TASK ITEM
In full and without edits, write out the data that follows.

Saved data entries
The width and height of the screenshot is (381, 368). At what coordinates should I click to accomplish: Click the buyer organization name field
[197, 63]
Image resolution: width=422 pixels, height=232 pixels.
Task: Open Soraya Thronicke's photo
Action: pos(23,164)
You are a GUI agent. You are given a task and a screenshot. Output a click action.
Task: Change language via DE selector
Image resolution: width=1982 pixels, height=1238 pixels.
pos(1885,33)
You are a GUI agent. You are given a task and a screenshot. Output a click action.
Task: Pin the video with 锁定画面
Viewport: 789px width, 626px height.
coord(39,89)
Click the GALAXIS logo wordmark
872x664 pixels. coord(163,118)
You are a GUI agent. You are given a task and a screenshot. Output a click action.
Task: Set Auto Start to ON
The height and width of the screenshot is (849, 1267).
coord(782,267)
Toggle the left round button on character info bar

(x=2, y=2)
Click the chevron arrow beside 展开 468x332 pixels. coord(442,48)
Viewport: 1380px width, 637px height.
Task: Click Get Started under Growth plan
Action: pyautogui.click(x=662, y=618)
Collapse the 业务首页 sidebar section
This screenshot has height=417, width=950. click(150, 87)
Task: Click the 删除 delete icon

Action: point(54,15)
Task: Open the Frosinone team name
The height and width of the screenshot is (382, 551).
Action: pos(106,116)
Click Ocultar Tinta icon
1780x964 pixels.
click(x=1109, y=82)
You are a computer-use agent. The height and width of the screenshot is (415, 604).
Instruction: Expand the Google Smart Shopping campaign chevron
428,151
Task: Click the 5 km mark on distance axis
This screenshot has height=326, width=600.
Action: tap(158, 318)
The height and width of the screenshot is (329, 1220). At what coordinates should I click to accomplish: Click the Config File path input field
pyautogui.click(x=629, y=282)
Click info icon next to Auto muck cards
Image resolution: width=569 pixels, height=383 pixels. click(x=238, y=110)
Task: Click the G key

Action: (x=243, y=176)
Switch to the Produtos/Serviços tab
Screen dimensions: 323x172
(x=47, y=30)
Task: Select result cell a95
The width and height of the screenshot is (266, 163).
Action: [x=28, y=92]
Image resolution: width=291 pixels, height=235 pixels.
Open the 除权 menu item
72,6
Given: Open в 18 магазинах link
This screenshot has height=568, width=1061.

WRITTEN RESPONSE
The width and height of the screenshot is (381, 368). At what coordinates should I click to accomplish: Click the buyer organization name field
[197, 63]
Image resolution: width=422 pixels, height=232 pixels.
Task: Open Soraya Thronicke's photo
Action: pos(23,164)
You are a GUI agent. You are given a task and a screenshot. Output a click action.
Task: Change language via DE selector
Image resolution: width=1982 pixels, height=1238 pixels.
pos(1885,33)
You are a GUI agent. You are given a task and a screenshot. Output a click action.
Task: Pin the video with 锁定画面
Viewport: 789px width, 626px height.
coord(39,89)
Click the GALAXIS logo wordmark
872x664 pixels. coord(163,118)
You are a GUI agent. You are given a task and a screenshot. Output a click action.
Task: Set Auto Start to ON
The height and width of the screenshot is (849, 1267).
coord(782,267)
Toggle the left round button on character info bar

(x=2, y=2)
Click the chevron arrow beside 展开 468x332 pixels. coord(442,48)
Viewport: 1380px width, 637px height.
Task: Click Get Started under Growth plan
Action: pyautogui.click(x=662, y=618)
Collapse the 业务首页 sidebar section
This screenshot has height=417, width=950. click(150, 87)
Task: Click the 删除 delete icon

Action: point(54,15)
Task: Open the Frosinone team name
The height and width of the screenshot is (382, 551).
Action: pos(106,116)
Click Ocultar Tinta icon
1780x964 pixels.
click(x=1109, y=82)
You are a computer-use agent. The height and width of the screenshot is (415, 604).
Instruction: Expand the Google Smart Shopping campaign chevron
428,151
Task: Click the 5 km mark on distance axis
This screenshot has height=326, width=600.
Action: tap(158, 318)
The height and width of the screenshot is (329, 1220). At what coordinates should I click to accomplish: Click the Config File path input field
pyautogui.click(x=629, y=282)
Click info icon next to Auto muck cards
Image resolution: width=569 pixels, height=383 pixels. click(x=238, y=110)
Task: Click the G key

Action: (x=243, y=176)
Switch to the Produtos/Serviços tab
Screen dimensions: 323x172
(x=47, y=30)
Task: Select result cell a95
The width and height of the screenshot is (266, 163).
Action: [x=28, y=92]
Image resolution: width=291 pixels, height=235 pixels.
Open the 除权 menu item
72,6
Given: Open в 18 магазинах link
This screenshot has height=568, width=1061.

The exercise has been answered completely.